— WHAT TO WORK ON —
Scan the data below for lines holding the word "language", and copy each line found.

— MATERIAL TO PROCESS —

#####

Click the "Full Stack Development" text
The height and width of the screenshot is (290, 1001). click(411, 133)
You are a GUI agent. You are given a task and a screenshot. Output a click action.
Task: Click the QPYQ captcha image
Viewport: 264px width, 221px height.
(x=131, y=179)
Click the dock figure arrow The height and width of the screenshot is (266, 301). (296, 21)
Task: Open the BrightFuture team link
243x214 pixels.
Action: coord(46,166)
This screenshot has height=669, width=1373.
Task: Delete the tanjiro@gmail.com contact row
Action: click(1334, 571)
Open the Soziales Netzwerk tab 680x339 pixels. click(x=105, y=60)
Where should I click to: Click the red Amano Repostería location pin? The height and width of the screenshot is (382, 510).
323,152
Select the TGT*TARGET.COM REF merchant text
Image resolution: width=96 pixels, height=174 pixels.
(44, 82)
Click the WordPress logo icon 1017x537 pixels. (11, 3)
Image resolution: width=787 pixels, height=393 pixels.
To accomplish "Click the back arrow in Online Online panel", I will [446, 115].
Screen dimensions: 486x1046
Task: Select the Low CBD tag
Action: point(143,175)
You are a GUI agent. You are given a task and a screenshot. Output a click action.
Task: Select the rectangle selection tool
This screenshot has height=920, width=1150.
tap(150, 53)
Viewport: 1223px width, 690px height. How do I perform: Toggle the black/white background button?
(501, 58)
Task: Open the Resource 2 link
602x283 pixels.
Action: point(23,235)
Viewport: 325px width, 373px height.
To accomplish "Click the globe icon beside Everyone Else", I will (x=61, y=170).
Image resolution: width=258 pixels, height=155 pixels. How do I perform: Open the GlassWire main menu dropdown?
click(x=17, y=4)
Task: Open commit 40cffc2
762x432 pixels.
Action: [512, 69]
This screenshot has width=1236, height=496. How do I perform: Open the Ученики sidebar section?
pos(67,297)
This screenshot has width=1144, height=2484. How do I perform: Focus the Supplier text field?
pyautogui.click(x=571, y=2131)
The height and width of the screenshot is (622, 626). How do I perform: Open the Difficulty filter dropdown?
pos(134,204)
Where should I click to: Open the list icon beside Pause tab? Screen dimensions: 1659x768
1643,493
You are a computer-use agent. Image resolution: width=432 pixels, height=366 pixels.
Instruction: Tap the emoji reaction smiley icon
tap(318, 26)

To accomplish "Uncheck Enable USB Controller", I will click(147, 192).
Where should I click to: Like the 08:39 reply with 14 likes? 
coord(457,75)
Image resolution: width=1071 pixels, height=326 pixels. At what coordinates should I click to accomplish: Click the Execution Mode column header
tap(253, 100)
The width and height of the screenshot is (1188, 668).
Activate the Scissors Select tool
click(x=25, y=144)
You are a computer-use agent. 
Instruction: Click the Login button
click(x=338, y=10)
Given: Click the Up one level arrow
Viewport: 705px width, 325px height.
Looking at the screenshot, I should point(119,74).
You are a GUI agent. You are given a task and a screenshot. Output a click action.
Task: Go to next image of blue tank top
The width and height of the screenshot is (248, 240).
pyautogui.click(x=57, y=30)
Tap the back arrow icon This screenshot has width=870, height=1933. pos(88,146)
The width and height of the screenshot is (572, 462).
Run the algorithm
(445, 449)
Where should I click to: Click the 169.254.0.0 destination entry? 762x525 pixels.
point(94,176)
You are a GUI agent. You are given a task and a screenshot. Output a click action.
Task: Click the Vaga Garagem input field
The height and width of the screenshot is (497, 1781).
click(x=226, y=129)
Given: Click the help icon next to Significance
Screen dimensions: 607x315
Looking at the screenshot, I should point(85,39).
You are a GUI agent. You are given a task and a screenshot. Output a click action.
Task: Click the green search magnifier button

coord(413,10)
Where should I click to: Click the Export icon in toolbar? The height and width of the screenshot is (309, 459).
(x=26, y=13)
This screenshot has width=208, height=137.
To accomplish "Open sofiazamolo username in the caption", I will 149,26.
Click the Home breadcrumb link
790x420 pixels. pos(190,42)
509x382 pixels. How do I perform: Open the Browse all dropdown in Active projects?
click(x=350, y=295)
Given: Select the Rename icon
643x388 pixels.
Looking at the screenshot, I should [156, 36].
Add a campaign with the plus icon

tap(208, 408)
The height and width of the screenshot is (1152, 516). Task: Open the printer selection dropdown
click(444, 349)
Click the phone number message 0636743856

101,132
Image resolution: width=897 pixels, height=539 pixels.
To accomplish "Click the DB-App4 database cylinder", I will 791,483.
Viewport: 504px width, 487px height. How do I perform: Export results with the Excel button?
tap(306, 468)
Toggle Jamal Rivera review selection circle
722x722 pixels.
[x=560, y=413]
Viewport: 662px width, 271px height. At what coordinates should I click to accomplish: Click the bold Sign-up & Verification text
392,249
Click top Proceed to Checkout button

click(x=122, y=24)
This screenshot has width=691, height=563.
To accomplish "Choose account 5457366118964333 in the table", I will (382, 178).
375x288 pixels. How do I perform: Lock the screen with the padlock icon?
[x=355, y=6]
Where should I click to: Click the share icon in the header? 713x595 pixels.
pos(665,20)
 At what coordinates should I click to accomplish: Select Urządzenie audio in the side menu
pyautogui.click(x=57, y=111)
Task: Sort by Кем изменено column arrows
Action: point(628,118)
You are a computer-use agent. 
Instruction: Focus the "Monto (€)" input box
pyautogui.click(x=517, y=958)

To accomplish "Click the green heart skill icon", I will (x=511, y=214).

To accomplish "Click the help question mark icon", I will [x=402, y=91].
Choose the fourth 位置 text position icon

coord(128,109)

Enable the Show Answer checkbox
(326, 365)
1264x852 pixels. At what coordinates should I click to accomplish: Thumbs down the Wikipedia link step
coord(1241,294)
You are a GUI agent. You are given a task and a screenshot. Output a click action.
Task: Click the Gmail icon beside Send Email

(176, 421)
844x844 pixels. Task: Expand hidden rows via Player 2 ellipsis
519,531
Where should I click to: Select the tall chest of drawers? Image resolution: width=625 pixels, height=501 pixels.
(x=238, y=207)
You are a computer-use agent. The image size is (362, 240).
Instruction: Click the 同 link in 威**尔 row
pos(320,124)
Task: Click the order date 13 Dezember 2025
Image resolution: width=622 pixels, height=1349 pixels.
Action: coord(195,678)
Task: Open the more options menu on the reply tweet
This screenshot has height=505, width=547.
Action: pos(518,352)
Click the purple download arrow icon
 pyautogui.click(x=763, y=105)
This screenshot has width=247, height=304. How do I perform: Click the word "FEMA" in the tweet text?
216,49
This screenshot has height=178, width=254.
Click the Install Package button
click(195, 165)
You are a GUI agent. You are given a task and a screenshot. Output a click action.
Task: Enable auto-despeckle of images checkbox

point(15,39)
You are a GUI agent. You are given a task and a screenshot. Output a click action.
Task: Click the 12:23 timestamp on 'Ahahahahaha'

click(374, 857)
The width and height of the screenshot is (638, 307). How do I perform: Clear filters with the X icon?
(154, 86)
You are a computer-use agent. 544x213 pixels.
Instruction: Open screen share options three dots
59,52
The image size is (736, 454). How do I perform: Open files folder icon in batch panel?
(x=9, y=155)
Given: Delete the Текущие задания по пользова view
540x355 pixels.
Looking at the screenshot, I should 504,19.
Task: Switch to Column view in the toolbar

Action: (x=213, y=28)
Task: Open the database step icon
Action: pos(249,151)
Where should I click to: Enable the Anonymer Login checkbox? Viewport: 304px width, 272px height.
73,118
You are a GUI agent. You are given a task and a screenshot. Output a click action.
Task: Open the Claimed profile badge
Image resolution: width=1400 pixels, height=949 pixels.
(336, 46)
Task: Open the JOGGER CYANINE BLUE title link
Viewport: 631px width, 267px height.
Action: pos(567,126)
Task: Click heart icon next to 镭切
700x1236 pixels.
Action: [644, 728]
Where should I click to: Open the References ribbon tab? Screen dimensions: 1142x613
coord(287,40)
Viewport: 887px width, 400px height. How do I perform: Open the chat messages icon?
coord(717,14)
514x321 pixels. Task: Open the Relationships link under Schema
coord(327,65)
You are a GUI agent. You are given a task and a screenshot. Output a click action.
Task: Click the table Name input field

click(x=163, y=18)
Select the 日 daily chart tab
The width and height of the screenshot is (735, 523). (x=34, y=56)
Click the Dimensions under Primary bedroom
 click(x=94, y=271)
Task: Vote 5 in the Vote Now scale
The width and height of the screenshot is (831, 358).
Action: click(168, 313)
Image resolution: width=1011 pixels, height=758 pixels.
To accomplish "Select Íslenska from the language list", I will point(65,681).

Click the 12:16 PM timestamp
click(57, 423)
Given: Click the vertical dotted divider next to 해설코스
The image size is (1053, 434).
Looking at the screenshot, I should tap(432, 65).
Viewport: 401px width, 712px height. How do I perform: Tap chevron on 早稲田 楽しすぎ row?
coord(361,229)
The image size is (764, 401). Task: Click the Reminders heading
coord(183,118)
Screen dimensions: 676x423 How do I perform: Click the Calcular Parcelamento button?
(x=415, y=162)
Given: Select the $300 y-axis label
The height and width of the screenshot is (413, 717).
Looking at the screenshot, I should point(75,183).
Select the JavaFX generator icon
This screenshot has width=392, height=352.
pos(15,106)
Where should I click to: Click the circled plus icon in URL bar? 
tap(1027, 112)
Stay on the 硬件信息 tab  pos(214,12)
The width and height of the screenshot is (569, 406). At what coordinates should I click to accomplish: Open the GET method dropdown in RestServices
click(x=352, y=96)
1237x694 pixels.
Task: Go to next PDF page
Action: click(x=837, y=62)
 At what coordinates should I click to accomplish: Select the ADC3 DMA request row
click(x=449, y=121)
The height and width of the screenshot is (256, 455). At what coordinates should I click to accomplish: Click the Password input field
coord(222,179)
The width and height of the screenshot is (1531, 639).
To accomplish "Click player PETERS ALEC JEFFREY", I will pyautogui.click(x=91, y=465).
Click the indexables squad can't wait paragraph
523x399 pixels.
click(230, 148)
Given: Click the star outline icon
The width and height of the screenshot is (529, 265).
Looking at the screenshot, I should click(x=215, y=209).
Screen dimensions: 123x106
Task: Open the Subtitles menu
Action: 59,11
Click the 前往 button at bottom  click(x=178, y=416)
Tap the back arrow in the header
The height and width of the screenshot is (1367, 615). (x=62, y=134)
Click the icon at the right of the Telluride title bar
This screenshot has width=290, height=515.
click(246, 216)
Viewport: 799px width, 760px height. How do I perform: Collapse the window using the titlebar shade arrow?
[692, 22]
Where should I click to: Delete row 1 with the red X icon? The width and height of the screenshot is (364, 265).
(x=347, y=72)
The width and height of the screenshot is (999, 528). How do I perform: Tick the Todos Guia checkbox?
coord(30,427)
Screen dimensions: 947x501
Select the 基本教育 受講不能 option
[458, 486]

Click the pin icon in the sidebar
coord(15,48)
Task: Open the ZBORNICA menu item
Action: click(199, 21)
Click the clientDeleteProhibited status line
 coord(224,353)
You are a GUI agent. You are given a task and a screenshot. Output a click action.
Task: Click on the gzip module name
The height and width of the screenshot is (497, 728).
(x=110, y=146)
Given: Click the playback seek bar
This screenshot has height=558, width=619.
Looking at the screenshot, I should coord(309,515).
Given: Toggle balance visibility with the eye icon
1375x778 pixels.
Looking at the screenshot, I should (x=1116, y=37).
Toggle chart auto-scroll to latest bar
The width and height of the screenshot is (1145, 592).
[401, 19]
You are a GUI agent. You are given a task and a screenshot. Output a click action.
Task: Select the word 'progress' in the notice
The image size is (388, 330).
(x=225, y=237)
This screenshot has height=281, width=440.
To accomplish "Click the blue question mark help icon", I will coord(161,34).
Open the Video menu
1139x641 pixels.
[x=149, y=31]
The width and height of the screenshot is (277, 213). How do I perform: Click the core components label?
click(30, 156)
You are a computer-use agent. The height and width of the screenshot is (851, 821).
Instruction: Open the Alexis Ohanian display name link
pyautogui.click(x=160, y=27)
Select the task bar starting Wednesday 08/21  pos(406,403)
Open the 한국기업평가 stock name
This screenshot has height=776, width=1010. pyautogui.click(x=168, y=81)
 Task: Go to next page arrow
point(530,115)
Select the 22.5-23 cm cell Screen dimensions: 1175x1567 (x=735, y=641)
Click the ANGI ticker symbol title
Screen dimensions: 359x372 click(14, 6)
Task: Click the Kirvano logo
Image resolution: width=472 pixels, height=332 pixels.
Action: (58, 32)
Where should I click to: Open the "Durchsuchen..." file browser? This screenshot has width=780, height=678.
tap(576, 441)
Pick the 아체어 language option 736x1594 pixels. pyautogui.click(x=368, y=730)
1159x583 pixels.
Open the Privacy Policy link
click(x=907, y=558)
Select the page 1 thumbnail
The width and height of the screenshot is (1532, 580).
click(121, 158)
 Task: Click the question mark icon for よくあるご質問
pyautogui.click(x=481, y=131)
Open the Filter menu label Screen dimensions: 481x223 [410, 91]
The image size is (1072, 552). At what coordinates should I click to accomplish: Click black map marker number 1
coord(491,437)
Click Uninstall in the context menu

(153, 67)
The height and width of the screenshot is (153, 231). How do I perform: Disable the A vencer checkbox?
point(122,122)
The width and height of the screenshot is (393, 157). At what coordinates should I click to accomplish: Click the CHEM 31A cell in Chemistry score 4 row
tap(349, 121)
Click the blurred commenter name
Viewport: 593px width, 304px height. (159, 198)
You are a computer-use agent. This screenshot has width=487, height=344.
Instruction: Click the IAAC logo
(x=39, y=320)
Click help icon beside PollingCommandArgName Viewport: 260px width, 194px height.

#####

— RESULT —
To accomplish "Select Íslenska from the language list", I will point(65,681).
Pick the 아체어 language option 736x1594 pixels. pyautogui.click(x=368, y=730)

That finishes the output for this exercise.